Medard Barth der Rebbau des Elsass – Vendangeurs nourris et rémunérés

Cette série de billets est issue de l’ouvrage encyclopédique du chanoine Médard Barth publié en 1958 « der Rebbau des Elsass » ou « Le vignoble d’Alsace »,  œuvre monumentale de l’Histoire du vin d’Alsace qui fait référence encore aujourd’hui …

On apprend des plus anciennes traces qui datent du 12ème siècle que chaque vendangeur recevait au minimum du pain, et ceux qui aidaient à presser le vin recevaient aussi du fromage.

Mais à partir du 14ème siècle on les soignait mieux en leur servant le traditionnel  « Schnitzen », un plat Rhénan fait de lard et de poires préparés à la poêle ; les abbés ordonnaient les avantages en nature que le village et les vignerons devaient mettre en oeuvre, et ce fut à partir de là toute une logistique qui se mettait en place durant les vendanges, car il fallait nourrir, et loger et divertir les vendangeurs pendant 3 à 6 semaines, parfois plus. On mangeait comme le mentionne des archives des 16ème et 17ème toutes sortes de légumes et de pains, mais aussi viandes de bœuf et de mouton,  lard, poissons, et fromages et œufs, riz, et le tout agrémenté de sel et de beurre. On imagine sans peine que l’obligation de vendanger ne devait pas toujours être si mal vécue et on peut situer les ambiances joyeuses des vendanges remontant à ces époques lointaines…

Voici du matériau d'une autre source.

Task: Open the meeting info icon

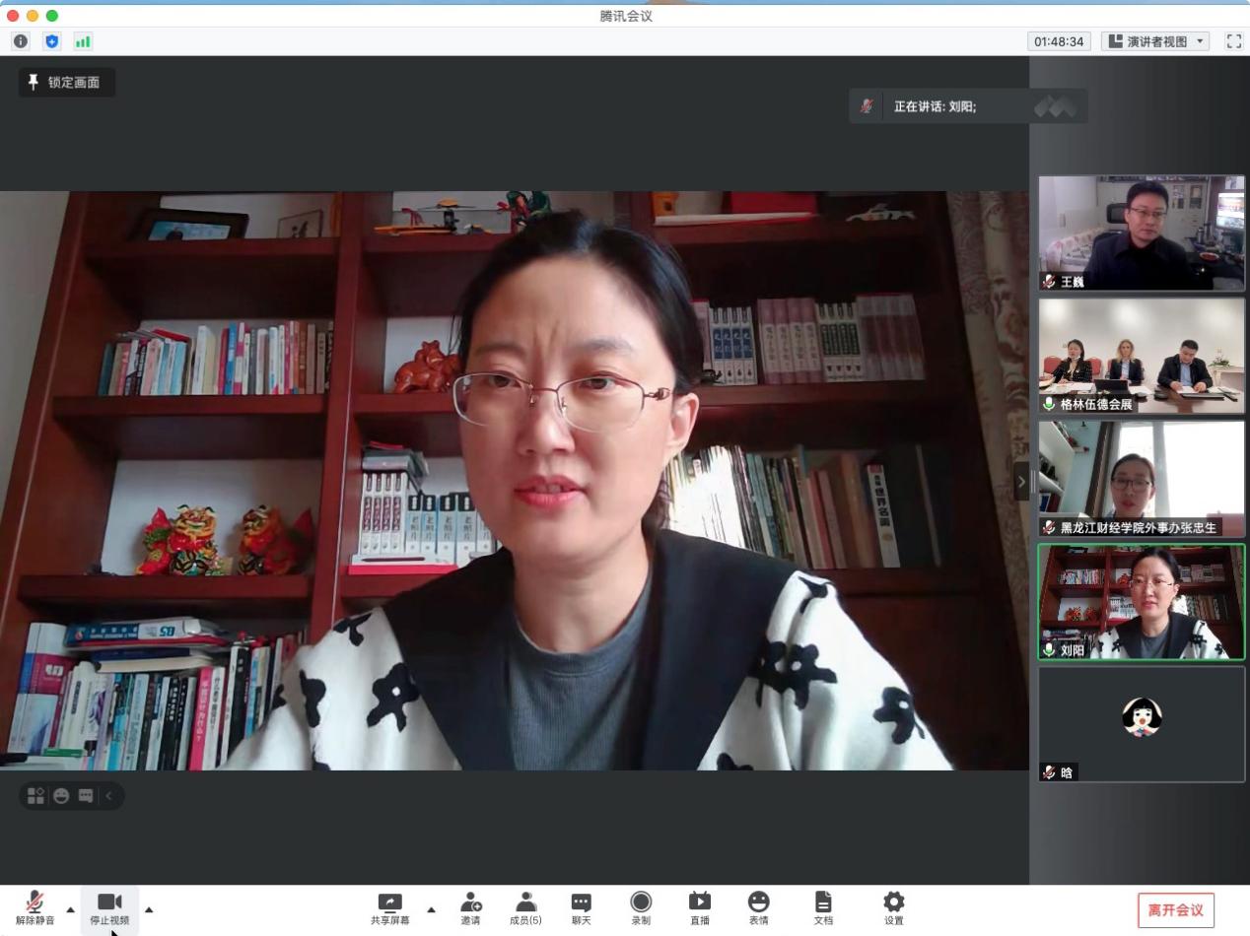Action: (x=21, y=41)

Plus tard encore les tensions se faisant croissantes, on finit par rémunérer les vendangeurs. En effet, l’Abbaye de Murbach à partir du 17ème, où en plus de les restaurer, versait un salaire journalier aux vendangeurs…qui restaient cependant contraints de servir l’abbaye du fait qu’ils demeuraient sur son territoire viticole. On soignait aussi mieux les vendangeurs, et en 1659 on abattait une vache pour servir de la viande rouge aux vendangeurs. En ces temps-là, les vendangeurs étaient au nombre de 59 pour les 1,15 hectares que possédait l’abbaye de Murbach sur le Saering.

Dans la plupart des cas qui nous sont laissé par les archives, les propriétaires, abbayes la plupart du temps, s’arrogeaient un seul jour de pré-vendange. Cependant à Guebwiller, en 1563-64, l’abbaye de Murbach s’en réservaient trois, avec de surcroit l’obligation pour tous les habitants d’y participer. Là-bas, les abbés allèrent même jusqu’à réserver les deux jours suivants aux privilégiés de la ville, à savoir que pouvaient vendanger les nobles et les convers en charge du vin. Comme les vendanges étaient très tardives en ces temps-là, les vignerons ne commençant qu’à vendanger pour eux au 4eme et 5eme jours eurent peur pour leurs vendanges. Ces abus furent à l’origine de la querelle locale.

A Turckheim, on découpait chaque année le vignoble en parcelles et on définissait un ordre de vendange, mais les deux premiers jours étaient réservés aux privilégiés, comme on l’a vu précédemment.

Ce régime se poursuivit jusqu’à la Révolution Française.